Wilhelm Dürr the Younger (born August 24, 1857 in Freiburg im Breisgau ; † February 23, 1900 in Munich ) was a German painter and draftsman, and professor at the Art Academy in Munich.

Life

He was the son of the painter Wilhelm Dürr the Elder (1815–1890) and his wife Berta Gruny .

After an initial training with his father, he entered the class of antiquities at the Munich Art Academy in 1874. There he was trained by Wilhelm von Diez and strongly influenced. A turning point was the Munich art exhibition of 1883, where he got to know French open-air painting and the works of German artists such as Fritz von Uhde and Max Liebermann . He became known in the 1880s for still lifes and portraits.

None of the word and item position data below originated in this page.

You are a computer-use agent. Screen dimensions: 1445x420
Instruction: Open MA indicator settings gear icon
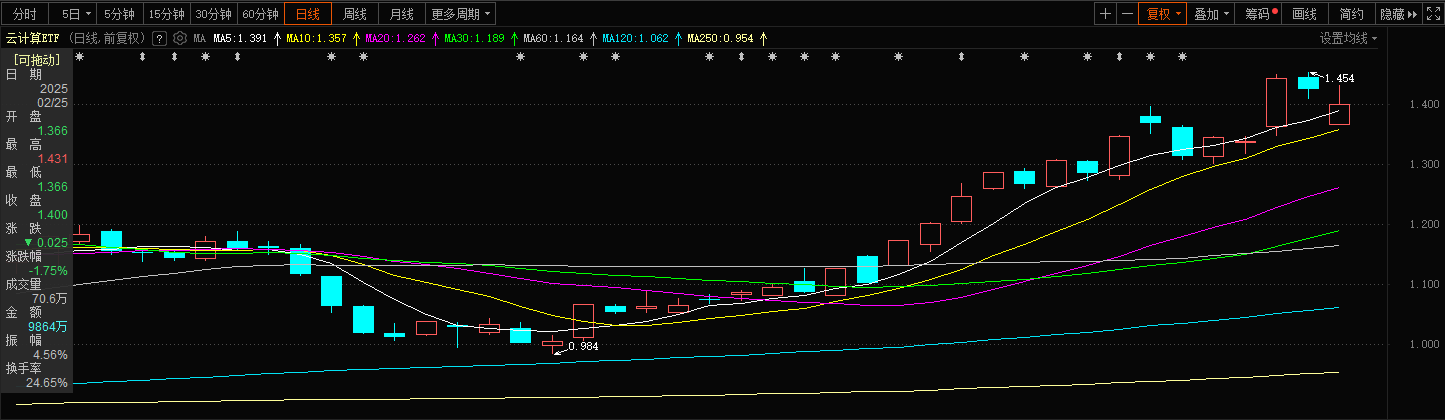pyautogui.click(x=180, y=38)
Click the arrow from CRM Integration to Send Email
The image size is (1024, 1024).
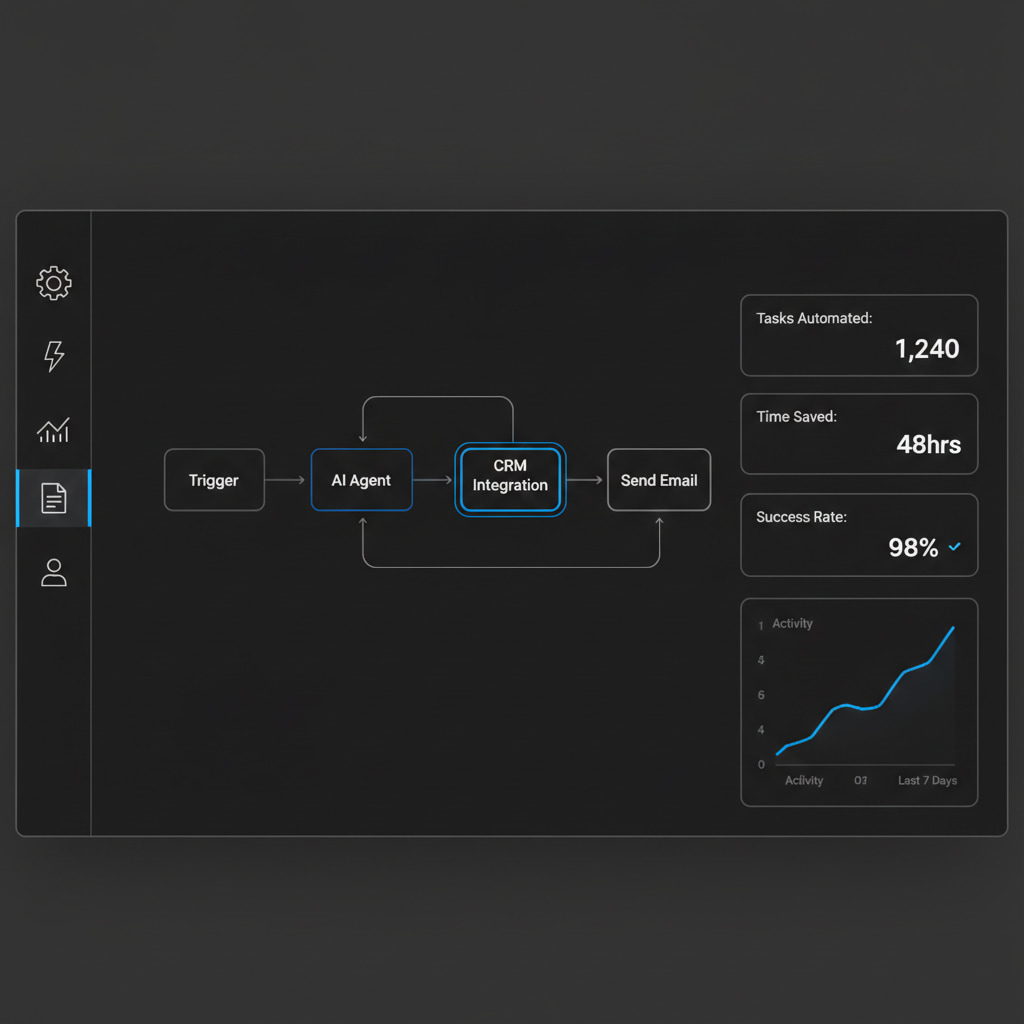pos(586,480)
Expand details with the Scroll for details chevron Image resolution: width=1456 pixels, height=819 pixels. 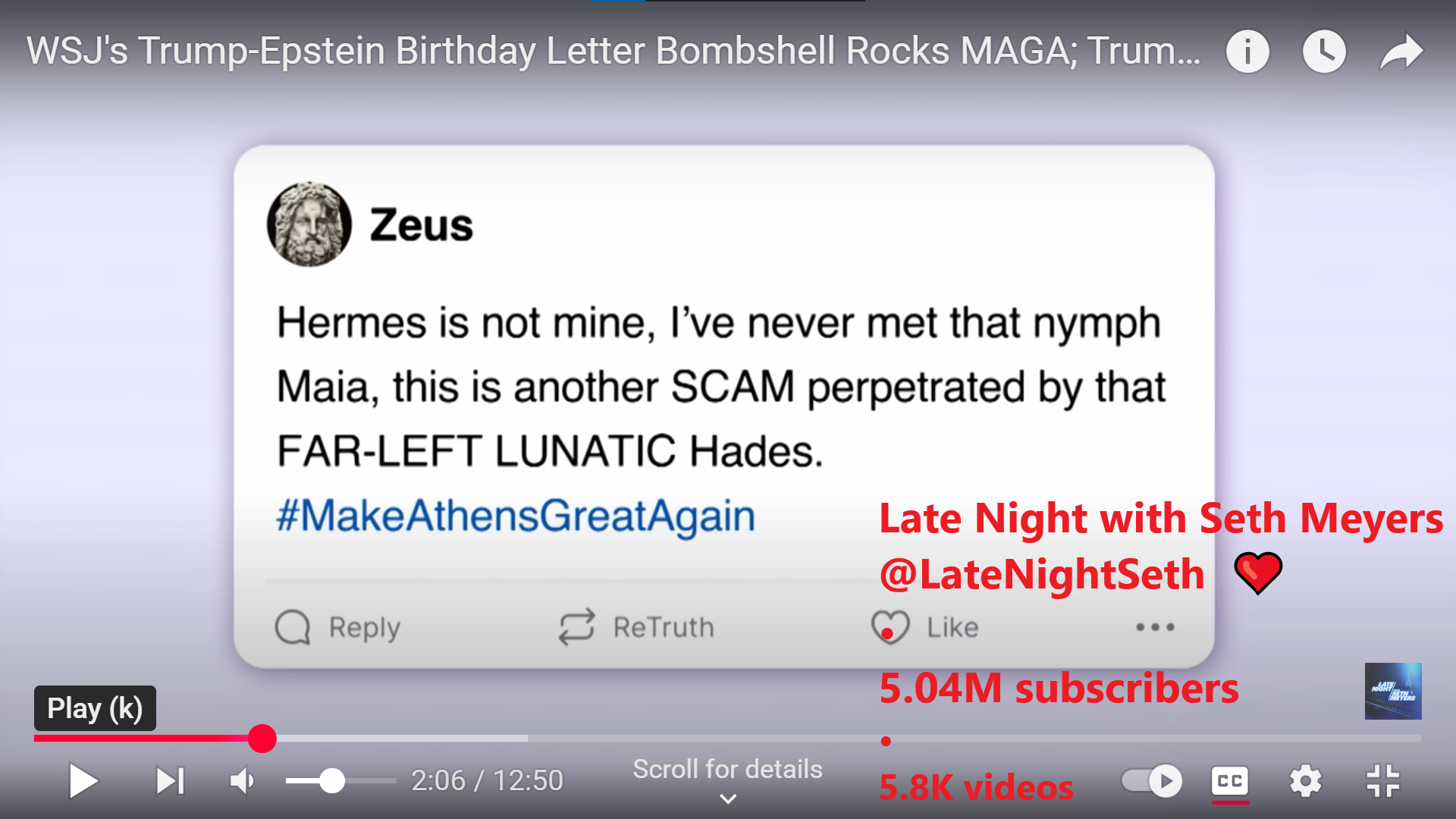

Around 1890 he was in the artist colonies of Dachau and Osternberg in the Innviertel (today part of Braunau am Inn ) to learn landscape painting. Like his father, he was also responsible for furnishing several churches and other buildings in and around Freiburg. In 1888 he won the gold medal at the Great Munich Art Exhibition for the picture Madonna in the Green . After this success he first became an assistant teacher at the Munich Academy and in 1892 a professor. There he mainly taught life drawing. At the end of his life he was seriously ill and only painted a few pictures.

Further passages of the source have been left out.